**ASSIGNMENT:**
Below are the records; output them exactly from the first line through the line with "This screenshot has width=1412, height=840.", stopping there.

**GIVEN DATA:**
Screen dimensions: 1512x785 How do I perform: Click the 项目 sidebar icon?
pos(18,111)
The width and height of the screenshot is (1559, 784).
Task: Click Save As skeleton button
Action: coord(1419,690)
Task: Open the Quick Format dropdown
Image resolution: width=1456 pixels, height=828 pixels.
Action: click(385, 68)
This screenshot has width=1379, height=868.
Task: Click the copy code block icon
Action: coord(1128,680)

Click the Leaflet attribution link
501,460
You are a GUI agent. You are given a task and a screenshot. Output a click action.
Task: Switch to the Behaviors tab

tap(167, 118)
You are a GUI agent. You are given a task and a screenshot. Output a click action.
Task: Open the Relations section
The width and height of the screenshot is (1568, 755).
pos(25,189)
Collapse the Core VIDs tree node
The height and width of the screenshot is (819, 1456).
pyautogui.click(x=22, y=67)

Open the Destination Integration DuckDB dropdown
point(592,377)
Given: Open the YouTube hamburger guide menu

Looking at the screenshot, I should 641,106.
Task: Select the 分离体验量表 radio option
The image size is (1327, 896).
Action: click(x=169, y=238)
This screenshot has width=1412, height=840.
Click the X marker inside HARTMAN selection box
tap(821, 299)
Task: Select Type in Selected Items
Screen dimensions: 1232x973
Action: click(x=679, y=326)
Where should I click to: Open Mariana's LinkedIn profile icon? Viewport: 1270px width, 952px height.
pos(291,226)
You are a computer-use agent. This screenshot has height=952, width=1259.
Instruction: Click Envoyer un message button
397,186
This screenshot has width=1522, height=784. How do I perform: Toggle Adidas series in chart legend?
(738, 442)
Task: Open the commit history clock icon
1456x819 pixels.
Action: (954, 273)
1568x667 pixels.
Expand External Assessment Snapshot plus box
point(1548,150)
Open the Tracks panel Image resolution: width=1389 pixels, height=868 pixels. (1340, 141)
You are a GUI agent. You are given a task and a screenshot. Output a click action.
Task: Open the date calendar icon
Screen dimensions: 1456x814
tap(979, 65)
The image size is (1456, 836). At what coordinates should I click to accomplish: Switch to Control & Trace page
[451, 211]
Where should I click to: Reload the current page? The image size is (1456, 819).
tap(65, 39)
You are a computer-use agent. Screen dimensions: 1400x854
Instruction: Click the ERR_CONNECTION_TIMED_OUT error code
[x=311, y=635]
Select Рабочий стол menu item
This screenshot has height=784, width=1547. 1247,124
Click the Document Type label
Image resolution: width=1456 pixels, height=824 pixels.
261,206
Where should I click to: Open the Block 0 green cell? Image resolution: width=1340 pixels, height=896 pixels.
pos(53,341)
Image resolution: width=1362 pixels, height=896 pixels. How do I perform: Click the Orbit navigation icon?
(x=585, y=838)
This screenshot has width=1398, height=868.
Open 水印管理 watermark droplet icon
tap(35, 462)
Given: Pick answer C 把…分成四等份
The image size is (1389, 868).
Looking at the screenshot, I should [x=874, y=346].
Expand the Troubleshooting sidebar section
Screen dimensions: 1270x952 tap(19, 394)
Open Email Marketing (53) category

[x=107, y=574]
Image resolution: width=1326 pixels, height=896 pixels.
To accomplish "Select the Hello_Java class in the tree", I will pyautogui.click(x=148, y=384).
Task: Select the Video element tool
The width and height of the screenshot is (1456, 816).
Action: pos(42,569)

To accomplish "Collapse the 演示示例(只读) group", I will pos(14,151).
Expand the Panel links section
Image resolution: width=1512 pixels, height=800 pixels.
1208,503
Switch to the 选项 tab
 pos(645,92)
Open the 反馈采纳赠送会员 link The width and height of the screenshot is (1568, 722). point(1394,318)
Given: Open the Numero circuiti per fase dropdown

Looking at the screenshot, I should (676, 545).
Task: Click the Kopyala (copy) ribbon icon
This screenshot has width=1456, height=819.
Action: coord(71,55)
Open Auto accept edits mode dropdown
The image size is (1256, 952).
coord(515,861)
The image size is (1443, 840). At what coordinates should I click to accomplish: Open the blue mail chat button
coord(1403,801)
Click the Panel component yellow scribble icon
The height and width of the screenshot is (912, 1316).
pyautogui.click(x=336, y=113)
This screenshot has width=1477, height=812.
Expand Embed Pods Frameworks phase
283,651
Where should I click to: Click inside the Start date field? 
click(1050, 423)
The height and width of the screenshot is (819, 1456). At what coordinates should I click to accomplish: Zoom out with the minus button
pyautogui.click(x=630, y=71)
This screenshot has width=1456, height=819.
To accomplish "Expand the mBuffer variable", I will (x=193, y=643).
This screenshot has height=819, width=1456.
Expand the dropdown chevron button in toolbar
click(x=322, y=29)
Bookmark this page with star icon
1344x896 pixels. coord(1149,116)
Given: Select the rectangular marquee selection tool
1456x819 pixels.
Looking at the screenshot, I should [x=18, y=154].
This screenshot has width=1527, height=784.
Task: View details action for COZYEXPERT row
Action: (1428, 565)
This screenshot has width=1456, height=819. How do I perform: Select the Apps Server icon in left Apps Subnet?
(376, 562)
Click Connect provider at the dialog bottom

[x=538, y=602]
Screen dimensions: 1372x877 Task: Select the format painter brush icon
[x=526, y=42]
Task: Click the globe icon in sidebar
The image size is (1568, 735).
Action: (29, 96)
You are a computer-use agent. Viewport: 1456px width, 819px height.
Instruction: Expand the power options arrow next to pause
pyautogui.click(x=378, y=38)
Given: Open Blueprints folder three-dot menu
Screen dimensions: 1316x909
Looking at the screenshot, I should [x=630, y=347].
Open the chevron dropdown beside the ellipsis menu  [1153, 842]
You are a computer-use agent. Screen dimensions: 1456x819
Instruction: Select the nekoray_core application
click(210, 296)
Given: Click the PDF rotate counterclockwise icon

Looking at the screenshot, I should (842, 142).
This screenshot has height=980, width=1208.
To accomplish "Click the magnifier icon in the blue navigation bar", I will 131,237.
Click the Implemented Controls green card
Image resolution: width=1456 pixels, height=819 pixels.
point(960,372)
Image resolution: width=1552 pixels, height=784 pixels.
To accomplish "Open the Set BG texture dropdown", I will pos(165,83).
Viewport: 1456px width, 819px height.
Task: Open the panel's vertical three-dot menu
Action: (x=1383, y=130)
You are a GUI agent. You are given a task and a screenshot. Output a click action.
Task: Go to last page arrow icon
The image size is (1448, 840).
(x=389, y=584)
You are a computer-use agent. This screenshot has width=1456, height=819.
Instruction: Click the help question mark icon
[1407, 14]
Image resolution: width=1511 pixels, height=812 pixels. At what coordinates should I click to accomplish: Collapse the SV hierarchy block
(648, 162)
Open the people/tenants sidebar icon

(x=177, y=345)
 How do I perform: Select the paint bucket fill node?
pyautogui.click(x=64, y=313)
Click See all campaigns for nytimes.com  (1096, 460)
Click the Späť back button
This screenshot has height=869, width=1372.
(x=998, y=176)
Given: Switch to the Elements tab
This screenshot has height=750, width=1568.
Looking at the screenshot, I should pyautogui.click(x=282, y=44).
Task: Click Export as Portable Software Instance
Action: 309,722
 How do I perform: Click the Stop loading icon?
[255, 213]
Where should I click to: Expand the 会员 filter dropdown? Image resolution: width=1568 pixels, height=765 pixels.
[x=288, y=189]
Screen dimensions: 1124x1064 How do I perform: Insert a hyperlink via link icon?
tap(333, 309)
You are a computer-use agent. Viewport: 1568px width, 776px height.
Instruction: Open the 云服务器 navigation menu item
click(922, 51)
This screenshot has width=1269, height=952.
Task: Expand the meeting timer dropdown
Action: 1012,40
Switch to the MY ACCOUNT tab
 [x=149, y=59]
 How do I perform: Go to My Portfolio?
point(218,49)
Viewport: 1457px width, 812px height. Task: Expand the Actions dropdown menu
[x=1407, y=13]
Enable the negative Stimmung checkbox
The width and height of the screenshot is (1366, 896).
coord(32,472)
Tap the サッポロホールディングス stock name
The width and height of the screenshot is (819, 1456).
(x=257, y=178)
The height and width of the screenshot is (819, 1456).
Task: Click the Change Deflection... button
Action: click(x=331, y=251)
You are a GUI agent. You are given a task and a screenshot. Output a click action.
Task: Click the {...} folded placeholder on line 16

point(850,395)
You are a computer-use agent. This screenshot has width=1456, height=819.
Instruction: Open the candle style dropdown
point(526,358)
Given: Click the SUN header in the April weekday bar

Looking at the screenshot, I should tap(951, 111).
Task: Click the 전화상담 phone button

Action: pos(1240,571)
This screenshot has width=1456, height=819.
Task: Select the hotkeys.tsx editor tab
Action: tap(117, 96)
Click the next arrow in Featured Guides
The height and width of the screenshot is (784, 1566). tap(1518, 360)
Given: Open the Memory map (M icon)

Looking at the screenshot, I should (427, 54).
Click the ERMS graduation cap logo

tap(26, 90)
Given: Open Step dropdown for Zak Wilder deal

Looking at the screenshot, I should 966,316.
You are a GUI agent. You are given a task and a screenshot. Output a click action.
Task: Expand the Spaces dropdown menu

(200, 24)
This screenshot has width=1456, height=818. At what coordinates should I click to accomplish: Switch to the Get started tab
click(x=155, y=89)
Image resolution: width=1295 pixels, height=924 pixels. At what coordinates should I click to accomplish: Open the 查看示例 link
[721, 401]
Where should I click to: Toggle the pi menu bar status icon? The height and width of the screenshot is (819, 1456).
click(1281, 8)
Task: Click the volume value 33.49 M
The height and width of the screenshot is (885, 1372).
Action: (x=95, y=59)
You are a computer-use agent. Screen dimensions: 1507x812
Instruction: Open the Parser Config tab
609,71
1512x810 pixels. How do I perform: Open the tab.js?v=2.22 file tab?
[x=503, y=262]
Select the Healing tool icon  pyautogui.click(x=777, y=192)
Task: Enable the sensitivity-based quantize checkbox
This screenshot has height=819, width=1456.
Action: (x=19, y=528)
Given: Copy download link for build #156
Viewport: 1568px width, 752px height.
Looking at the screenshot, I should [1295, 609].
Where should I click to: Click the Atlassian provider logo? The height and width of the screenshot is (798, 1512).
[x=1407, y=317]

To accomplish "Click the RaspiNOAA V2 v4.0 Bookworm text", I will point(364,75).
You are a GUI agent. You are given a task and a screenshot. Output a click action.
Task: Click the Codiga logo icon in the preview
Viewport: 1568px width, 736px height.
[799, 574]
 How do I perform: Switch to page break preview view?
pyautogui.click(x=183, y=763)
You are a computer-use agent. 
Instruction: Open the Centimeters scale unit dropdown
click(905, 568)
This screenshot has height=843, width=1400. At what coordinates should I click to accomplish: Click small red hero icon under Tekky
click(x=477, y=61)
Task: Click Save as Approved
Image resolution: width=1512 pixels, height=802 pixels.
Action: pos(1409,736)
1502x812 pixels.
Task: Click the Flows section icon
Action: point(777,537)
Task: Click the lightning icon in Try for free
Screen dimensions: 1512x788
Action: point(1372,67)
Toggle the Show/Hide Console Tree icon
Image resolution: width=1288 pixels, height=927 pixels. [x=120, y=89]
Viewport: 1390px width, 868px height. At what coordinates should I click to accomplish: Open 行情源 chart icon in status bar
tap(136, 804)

**TASK RESULT:**
Screen dimensions: 1512x785 How do I perform: Click the 项目 sidebar icon?
pos(18,111)
The width and height of the screenshot is (1559, 784).
Task: Click Save As skeleton button
Action: coord(1419,690)
Task: Open the Quick Format dropdown
Image resolution: width=1456 pixels, height=828 pixels.
Action: click(385, 68)
This screenshot has width=1379, height=868.
Task: Click the copy code block icon
Action: coord(1128,680)

Click the Leaflet attribution link
501,460
You are a GUI agent. You are given a task and a screenshot. Output a click action.
Task: Switch to the Behaviors tab

tap(167, 118)
You are a GUI agent. You are given a task and a screenshot. Output a click action.
Task: Open the Relations section
The width and height of the screenshot is (1568, 755).
pos(25,189)
Collapse the Core VIDs tree node
The height and width of the screenshot is (819, 1456).
pyautogui.click(x=22, y=67)

Open the Destination Integration DuckDB dropdown
point(592,377)
Given: Open the YouTube hamburger guide menu

Looking at the screenshot, I should 641,106.
Task: Select the 分离体验量表 radio option
The image size is (1327, 896).
Action: click(x=169, y=238)
This screenshot has width=1412, height=840.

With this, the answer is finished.